The wind was always there, blowing unabated since the dawn of time. There were few things that could be said to be eternal, to have no age or true time of beginning, and the wind was one of these. The mountain against which the mighty gales broke in an invisible tide was an infant compared to the primal elemental force it withstood, and yet it had stood against the endless blasts since its birth, and would endure them for many thousands of years yet to come.
It was at the very top of the mountain that the Warrior contemplated these ineffable truths. Here, where the wind was strongest and most savage, some ancient people, long lost to time, had sheared away the whole peak of the mountain, leaving it smooth and polished. The wind had added to their polishing, and the rocky surface had become as smooth and reflective as a mirror with the passing of ages. Hence the rocky edifice that bore this monument had earned the name Glass Mountain, though only a very few had ever seen the reason for the name, so treacherous was the slope and powerful the winds.

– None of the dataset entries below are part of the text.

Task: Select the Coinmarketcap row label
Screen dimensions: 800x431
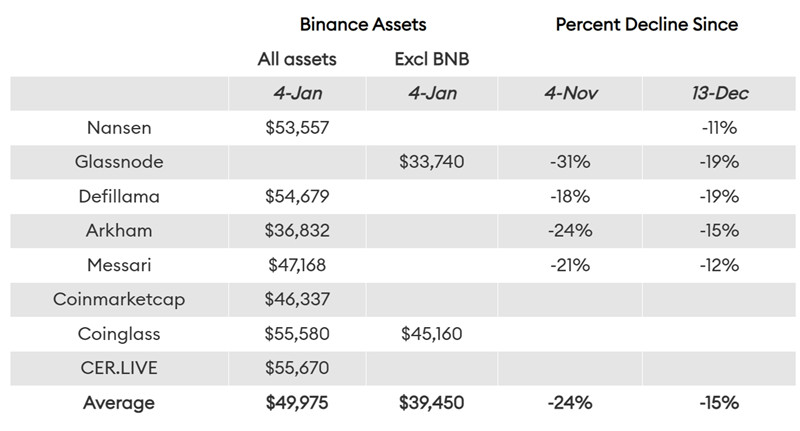Action: [120, 299]
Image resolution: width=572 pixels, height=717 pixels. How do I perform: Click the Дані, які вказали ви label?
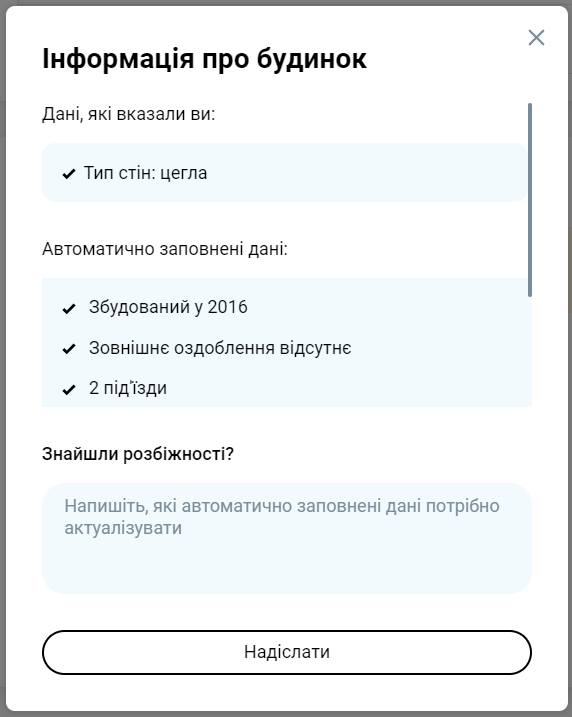tap(128, 114)
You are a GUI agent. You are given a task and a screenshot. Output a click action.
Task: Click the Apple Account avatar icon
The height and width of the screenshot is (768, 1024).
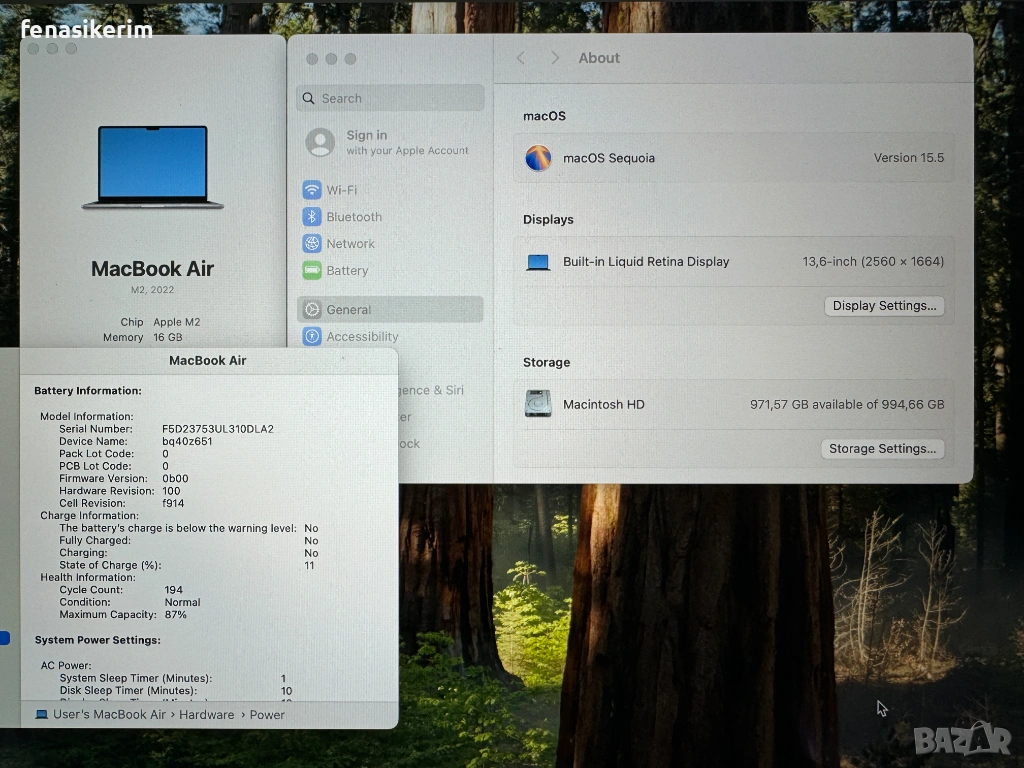click(x=320, y=142)
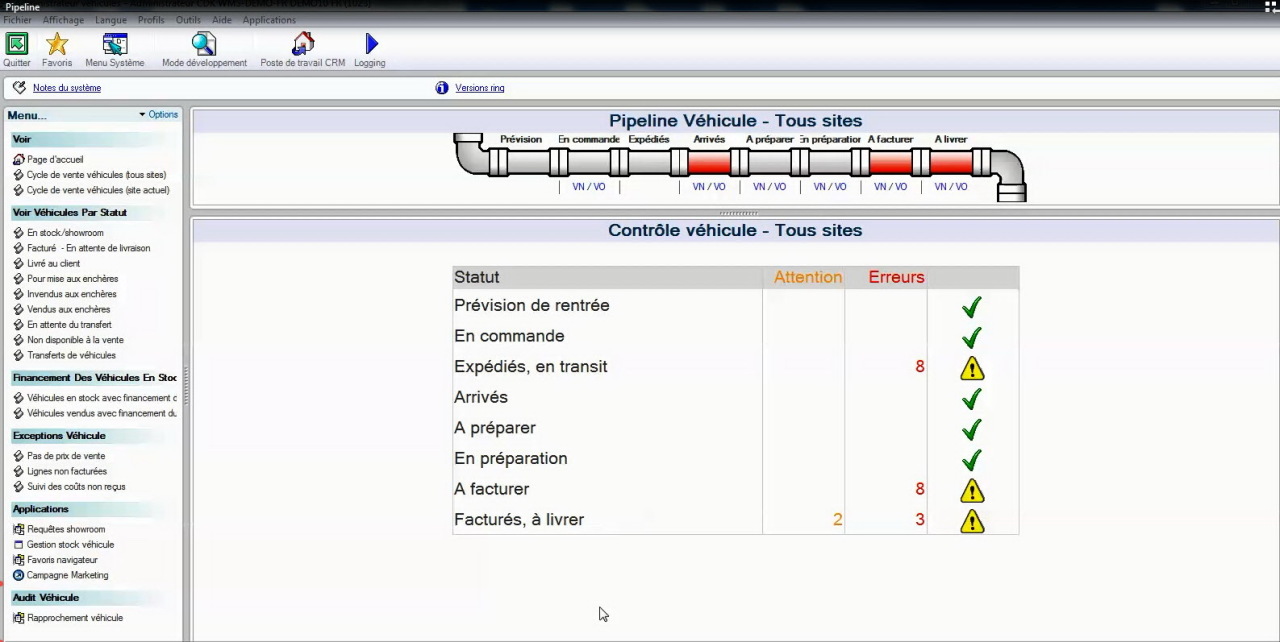This screenshot has height=642, width=1280.
Task: Open the Options dropdown in the Menu panel
Action: 157,114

It is fitting that I should be laid to rest here, thought the Warrior, where so many have perished. Where they died in the attempt, I rest at the pinnacle, victorious even in my demise. Such is the lot of the hero.
Ringing the smooth surface of the mountain's highest point, huge slabs of stone were thrust out of the ground, bending inward like the petrified ribs of some long-forgotten behemoth of the primordial world. A globe of multifaceted crystal lay in the center of these ancient monoliths which ringed the orb like the soldiers of an older day who would kill themselves with their ruler to provide protection in the next life. Inside the globe, something stirred.
Paladin, I feel you, thought the Warrior. You are alive once more, I know it. Yet you are still deaf to my Voice, still you cannot hear my call for aid. Always you defended us, always you led us. Now you leave me here.
But the Warrior felt no malice. All she felt was an urgency to be moving once more, a need to take to the skies on wings that had been still for far too long. As she concentrated, sending her mind questing outward, she could feel the disharmony, the horrible disruption of the natural order of life and living that had gone on for so long unchallenged and unchanged. Mobius was a sacred sphere, and the Last Legion had always made certain it remained thus. Now there was death, and dying, and something far worse that the Warrior could not fully understand, a lingering metal half-life that seemed to have engulfed almost the whole of the small green and blue planet. It only accentuated the need that had already started in her fighting spirit. The need to make things right.
Come to me, Paladin, Unicorn! The mind of the Gryphon nearly screamed.
Only a few feet away from the crystal globe lay the razor-sharp metal spear she had once used, the brightly-colored fetishes that once adorned it long since blown away in the wind, and the resilient leather harness that held her quiver and bow. The long-feathered arrows rustled in their case as she turned her will upon them, and the unstrung bow bent a little from the need of the imprisoned Warrior. They had last been used against robots, the SWATbots of the traitor, Julian Ivo Robotnik. So many lives had been cut short by the deadly shafts, their owner using them with expert skill. Now they would serve another purpose.
There is to be a succession in power, thought the mind of Shrike, the Gryphon, from within the globe. Balance must be restored to this world gone mad, and there is no other way. There has never been another way.
As Shrike focused her mind, the bow bent still further under the will of its owner, and a long strand of crystalline string slithered from the side bag of the flight harness. With a slowness that frustrated the Gryphon's fighting heart, the composite bow bent back far enough for the string to loop around the ends and work its way through the twists that gave the bow its added strength. When the string was tied in place Shrike's mind relaxed its hold on the bow, and the string drew taught as the carved wood tried to resume its former shape. Shrike next turned her attention to the quiver. Selecting an arrow fletched with red and black feathers she focused all of her being on the single task ahead of her, and the arrow slid from the quiver and fell to the polished ground. Keeping the feathers off the rock as she pulled it towards the bow, to keep the flight of the shaft straight and true, Shrike felt an inner pressure building and knew she had little strength left. It was so hard to affect the world of the living, and what cost it might have on her later the Gryphon could only guess. With a supreme effort, the arrow slid into place against the bow, and Shrike drew back the glittering string as the rune-covered wooden bow rose from the ground, turning towards the only target Shrike could find within the range of her questing consciousness.
For Mobius!
The arrow shot off with a force only a member of the Last Legion could generate, and soon vanished into the mists of the surrounding peaks. Shrike, her purpose accomplished, felt herself falling back into a bottomless realm of darkness, her strength gone.
Soon I shall rise again, she thought as everything went dark once more, and the Gryphon faded into the half-sleep of the restless dead. And all will be made right once more.